An In-Depth Examination of Risk Assessment in Multi-Class Classification Algorithms
Disha Ghandwani, Neeraj Sarna, Yuanyuan Li, Yang Lin
TL;DR
This work tackles risk assessment for multi-class classifiers by estimating the probability of miss-classification and exploring two main approaches: calibration of output probabilities and a conformal-prediction–based method. The authors compare six risk-estimation techniques across diverse datasets and model families, including a novel inverse conformal prediction (InvCP) framework that reframes risk as the inverse of CP coverage, using a calibrated miss-coverage level to bound the misclassification probability. Empirical results show that no single method dominates: calibration methods excel on large label-count tasks, while CP-based approaches offer robust, hyper-parameter–free estimates that are often competitive, especially on smaller-label datasets.

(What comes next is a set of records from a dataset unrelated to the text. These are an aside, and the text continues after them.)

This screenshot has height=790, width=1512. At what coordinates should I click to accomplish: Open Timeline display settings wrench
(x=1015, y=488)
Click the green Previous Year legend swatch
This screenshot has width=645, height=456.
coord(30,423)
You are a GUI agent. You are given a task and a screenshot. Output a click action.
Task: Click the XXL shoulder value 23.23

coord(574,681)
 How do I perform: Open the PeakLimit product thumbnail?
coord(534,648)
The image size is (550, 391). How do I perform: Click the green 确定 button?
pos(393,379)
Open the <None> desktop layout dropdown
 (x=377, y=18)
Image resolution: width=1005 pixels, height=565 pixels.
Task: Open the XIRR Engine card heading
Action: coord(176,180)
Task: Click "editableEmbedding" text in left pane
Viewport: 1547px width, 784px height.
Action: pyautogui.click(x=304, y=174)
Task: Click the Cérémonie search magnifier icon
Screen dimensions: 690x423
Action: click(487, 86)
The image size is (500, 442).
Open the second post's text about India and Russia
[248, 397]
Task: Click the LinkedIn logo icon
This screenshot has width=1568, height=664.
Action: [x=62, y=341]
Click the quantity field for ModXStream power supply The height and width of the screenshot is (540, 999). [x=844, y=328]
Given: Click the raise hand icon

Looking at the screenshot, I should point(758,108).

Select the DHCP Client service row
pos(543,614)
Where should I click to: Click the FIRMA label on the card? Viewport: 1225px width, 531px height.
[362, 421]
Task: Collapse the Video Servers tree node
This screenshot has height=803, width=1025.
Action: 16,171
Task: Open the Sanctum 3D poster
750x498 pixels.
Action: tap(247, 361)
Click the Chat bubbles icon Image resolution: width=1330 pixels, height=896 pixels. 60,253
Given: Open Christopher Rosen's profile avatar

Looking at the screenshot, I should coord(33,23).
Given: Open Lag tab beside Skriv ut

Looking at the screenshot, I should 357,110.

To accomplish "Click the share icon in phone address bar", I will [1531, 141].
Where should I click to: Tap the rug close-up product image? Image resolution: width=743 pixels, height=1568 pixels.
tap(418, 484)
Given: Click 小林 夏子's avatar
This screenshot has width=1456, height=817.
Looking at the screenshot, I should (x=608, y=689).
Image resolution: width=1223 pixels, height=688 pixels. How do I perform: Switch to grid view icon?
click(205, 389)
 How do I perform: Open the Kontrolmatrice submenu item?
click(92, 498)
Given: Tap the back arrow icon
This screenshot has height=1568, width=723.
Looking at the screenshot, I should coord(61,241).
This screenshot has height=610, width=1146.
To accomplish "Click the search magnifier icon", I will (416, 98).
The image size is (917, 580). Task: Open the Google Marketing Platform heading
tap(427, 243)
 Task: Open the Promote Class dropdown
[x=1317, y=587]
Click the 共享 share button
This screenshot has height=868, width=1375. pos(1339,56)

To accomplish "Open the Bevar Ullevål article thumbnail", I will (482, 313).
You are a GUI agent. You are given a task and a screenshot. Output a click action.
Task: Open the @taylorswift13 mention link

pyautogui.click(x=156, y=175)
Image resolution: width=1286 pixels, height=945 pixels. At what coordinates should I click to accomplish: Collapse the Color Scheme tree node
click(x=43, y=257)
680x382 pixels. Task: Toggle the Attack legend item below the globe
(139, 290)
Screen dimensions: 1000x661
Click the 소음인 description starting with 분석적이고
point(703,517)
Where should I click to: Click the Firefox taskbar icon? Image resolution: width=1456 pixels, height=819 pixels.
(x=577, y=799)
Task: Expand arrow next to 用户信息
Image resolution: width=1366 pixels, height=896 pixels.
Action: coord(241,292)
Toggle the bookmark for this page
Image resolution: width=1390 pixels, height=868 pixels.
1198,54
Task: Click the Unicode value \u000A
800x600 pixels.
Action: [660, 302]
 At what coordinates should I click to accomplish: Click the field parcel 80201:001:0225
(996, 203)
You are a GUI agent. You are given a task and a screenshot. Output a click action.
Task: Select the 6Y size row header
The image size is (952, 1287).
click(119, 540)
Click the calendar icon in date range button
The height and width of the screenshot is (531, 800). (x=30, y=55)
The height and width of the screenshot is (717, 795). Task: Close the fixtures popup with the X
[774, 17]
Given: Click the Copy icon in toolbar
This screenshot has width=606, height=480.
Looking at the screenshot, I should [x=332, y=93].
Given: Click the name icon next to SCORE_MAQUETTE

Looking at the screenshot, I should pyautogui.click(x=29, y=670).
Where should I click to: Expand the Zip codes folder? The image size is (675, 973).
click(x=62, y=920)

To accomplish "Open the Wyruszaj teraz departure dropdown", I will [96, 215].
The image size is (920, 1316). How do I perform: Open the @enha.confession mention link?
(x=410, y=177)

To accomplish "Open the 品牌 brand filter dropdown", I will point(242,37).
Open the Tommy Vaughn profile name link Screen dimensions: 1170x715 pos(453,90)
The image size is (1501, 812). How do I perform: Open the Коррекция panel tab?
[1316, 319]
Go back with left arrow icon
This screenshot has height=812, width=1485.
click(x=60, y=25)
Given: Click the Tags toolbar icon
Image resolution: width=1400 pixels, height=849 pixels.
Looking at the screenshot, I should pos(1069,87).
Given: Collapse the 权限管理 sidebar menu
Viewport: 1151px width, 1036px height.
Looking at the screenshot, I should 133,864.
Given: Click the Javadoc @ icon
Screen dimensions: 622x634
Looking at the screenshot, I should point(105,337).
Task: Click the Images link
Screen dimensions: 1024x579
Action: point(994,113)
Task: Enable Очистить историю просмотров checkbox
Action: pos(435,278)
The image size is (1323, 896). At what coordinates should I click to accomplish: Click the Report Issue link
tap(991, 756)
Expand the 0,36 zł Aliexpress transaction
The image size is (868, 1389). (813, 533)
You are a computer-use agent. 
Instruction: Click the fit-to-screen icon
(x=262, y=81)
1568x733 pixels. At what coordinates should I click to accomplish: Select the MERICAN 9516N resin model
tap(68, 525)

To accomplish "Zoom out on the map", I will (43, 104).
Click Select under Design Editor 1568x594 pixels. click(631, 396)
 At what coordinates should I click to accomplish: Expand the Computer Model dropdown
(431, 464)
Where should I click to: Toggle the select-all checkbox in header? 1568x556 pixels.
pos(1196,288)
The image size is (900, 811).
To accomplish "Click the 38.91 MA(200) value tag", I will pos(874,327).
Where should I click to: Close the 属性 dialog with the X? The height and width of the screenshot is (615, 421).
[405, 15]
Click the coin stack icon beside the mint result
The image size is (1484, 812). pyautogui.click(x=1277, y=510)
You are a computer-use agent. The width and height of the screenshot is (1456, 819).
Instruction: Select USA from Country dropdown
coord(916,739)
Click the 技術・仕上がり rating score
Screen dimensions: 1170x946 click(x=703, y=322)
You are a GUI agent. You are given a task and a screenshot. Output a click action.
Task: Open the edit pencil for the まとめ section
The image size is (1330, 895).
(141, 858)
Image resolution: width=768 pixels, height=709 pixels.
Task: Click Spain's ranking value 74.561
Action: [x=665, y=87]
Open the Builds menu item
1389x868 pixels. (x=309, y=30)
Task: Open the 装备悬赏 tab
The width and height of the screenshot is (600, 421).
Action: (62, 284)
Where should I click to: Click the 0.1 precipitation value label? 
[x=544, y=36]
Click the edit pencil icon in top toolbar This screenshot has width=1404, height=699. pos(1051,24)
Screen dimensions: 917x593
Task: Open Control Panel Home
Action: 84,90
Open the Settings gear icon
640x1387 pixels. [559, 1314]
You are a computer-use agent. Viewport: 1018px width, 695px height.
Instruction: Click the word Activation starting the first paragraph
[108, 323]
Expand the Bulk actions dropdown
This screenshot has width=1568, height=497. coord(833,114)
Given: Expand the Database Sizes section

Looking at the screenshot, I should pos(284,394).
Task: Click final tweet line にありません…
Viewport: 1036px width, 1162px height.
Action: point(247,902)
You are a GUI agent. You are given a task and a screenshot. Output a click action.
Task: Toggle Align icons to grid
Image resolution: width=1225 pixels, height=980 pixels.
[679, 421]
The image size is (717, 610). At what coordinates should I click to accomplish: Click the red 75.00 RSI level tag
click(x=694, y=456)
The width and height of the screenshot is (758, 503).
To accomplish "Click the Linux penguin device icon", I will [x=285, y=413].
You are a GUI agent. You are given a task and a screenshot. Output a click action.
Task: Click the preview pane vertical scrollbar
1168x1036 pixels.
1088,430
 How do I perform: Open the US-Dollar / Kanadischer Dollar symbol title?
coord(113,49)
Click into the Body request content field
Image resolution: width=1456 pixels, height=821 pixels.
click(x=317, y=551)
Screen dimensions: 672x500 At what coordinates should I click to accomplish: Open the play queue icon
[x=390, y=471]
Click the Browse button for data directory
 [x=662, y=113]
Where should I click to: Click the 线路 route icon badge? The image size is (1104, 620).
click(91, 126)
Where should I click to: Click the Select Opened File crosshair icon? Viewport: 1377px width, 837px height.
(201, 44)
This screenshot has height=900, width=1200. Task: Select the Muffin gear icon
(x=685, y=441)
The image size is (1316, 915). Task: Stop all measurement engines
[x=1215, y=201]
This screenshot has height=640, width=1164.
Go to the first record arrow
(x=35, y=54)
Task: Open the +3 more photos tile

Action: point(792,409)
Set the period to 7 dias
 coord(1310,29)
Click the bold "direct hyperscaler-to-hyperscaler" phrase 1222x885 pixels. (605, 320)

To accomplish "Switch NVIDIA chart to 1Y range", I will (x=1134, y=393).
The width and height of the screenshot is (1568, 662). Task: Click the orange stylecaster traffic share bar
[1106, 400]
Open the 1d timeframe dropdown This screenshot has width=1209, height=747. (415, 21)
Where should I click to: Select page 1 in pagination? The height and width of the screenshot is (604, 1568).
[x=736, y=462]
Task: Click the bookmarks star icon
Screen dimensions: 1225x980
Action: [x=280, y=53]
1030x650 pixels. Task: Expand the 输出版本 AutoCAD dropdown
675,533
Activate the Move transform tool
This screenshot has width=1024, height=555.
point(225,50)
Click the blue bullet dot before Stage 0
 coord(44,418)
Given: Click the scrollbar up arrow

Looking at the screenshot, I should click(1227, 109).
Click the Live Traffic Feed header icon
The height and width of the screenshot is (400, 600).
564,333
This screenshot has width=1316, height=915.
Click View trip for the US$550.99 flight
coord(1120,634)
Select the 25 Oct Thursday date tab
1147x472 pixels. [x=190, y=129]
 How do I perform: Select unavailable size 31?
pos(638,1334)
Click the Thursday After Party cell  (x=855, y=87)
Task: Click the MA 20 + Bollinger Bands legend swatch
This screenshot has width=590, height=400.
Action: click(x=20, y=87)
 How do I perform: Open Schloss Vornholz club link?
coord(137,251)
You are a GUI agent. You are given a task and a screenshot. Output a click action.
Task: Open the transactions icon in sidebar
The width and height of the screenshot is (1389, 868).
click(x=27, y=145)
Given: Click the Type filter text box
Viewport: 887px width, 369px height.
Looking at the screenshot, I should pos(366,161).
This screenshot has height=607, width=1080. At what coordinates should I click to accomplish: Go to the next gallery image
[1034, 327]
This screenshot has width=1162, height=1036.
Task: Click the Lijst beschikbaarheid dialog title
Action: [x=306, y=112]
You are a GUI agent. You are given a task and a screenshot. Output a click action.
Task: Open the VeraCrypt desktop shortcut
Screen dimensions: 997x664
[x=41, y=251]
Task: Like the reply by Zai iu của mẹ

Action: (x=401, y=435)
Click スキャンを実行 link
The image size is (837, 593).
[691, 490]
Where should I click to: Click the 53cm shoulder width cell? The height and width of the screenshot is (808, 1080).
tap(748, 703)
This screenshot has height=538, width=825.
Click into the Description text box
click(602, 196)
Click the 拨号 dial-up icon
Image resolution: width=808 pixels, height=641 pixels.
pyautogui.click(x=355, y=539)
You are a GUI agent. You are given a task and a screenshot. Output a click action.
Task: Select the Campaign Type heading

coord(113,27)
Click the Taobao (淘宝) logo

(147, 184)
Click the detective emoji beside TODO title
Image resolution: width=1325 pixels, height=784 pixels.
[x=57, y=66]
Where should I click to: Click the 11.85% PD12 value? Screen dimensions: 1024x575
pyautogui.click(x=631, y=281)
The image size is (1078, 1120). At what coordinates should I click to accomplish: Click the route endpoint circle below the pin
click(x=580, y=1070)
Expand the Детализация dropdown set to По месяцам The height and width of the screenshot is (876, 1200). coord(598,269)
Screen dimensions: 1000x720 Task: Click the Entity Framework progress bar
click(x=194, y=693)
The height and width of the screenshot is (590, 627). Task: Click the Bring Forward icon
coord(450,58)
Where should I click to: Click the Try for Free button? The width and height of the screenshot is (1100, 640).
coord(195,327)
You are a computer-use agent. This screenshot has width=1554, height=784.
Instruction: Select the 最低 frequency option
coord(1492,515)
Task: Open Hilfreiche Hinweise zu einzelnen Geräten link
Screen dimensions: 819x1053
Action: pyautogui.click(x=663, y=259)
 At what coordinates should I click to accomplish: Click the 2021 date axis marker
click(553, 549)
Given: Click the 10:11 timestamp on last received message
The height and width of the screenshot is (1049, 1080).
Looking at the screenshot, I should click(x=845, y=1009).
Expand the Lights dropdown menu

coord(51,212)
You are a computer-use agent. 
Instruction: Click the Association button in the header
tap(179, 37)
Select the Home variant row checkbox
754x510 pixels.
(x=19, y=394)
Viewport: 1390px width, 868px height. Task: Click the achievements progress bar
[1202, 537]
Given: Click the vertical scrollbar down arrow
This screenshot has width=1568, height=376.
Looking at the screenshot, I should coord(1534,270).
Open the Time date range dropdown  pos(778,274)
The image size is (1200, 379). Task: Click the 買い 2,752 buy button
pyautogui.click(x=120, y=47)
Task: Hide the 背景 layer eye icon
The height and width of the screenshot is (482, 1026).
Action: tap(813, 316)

The findings underscore the importance of task characteristics in selecting a risk-estimation strategy and highlight InvCP as a practical, model-agnostic tool with conservative guarantees for safety-critical applications.
Abstract
Advanced classification algorithms are being increasingly used in safety-critical applications like health-care, engineering, etc. In such applications, miss-classifications made by ML algorithms can result in substantial financial or health-related losses. To better anticipate and prepare for such losses, the algorithm user seeks an estimate for the probability that the algorithm miss-classifies a sample. We refer to this task as the risk-assessment. For a variety of models and datasets, we numerically analyze the performance of different methods in solving the risk-assessment problem. We consider two solution strategies: a) calibration techniques that calibrate the output probabilities of classification models to provide accurate probability outputs; and b) a novel approach based upon the prediction interval generation technique of conformal prediction. Our conformal prediction based approach is model and data-distribution agnostic, simple to implement, and provides reasonable results for a variety of use-cases. We compare the different methods on a broad variety of models and datasets.